Photo by Allen Christian
The revolution may not be televised, but it won’t go hungry either. There are bananas and apples, carrot sticks, granola bars; the kinds of snacks you’d expect nurses and librarians to nibble on. Air mattresses bank the walls. Sleeping bags, rolled lengthwise, are pushed against the granite balustrades like towels against a drafty kitchen door. On the third floor of the Wisconsin state capitol, it looks like they’re planning to stay.
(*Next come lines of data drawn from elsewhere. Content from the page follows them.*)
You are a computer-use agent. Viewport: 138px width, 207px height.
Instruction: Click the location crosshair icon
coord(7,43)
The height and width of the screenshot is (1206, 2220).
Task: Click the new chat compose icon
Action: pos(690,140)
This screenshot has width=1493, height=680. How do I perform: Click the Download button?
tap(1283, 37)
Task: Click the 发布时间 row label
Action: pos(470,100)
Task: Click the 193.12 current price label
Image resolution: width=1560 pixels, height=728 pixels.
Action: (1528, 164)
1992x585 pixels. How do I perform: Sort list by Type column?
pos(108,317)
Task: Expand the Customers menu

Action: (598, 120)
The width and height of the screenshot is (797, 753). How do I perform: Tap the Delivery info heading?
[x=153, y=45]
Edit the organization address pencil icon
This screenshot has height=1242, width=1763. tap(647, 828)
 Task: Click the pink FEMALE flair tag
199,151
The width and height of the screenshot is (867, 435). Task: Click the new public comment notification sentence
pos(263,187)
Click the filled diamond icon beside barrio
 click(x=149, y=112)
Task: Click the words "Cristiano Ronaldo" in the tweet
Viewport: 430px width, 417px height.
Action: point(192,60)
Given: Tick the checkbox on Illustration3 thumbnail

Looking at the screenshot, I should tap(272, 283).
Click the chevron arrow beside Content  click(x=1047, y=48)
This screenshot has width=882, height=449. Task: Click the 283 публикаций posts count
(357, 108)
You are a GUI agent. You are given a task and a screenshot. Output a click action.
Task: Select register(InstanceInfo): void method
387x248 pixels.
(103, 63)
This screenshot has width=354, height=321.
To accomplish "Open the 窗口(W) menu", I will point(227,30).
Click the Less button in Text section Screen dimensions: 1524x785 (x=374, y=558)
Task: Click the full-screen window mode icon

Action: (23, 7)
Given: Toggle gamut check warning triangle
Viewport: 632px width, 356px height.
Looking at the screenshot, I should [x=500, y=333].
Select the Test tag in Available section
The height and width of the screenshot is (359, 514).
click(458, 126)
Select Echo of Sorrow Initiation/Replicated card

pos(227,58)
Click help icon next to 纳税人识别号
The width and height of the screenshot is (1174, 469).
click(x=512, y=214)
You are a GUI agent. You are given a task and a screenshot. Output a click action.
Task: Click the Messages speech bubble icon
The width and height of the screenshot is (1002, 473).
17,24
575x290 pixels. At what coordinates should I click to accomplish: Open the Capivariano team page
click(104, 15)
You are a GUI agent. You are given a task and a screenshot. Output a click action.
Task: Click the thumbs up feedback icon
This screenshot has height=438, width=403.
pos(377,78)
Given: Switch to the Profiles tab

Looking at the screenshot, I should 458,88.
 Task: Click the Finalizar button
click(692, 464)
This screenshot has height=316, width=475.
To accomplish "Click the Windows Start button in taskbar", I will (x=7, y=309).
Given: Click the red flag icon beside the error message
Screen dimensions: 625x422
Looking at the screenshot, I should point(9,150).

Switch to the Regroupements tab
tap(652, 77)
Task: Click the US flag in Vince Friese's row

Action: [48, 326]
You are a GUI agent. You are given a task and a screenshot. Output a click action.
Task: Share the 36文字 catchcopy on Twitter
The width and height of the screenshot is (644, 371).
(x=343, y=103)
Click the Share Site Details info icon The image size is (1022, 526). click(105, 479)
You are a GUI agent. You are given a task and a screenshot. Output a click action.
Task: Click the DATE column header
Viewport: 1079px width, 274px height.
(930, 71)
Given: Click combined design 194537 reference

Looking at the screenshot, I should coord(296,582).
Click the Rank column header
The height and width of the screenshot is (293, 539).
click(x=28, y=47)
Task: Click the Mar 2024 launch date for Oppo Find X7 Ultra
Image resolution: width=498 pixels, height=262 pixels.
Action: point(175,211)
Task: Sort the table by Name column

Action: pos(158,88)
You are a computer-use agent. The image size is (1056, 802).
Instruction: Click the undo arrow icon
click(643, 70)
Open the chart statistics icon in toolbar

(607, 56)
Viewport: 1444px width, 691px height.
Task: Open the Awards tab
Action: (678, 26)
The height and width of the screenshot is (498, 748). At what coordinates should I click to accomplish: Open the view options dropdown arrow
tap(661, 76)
In a corner sits an open box of hand-warmers and another with bags of throat lozenges. “We have toiletries; Kleenex, tampons and hand sanitizer,” a sign proclaims. Someone has taped a wish list to one of the polished pillars. They’ve used the blue painters tape that comes off cleanly. The sign says they’re seeking socks, and children’s vitamins, and gluten-free crackers. You’ve got to love a movement that considers the needs of celiac suffers.
The only thing you couldn’t find at the Wisconsin state house last week was opposition. The tea-party buses hauled people from three states to Madison on Saturday. But, by mid afternoon on that day, only a couple dozen clung to a lone barricade on the south side of the square, while a few hundred more held out at the back steps of the capitol. It was a pretty limp showing next to the tens of thousands that showed up for worker’s rights.
Days later, the tea party has seeped away, leaving not a sign, a t-shirt or a chant. I don’t doubt that they’ll be back, in some form, but at this point it seems clear that supporters of Wisconsin public employees are feeling right at home.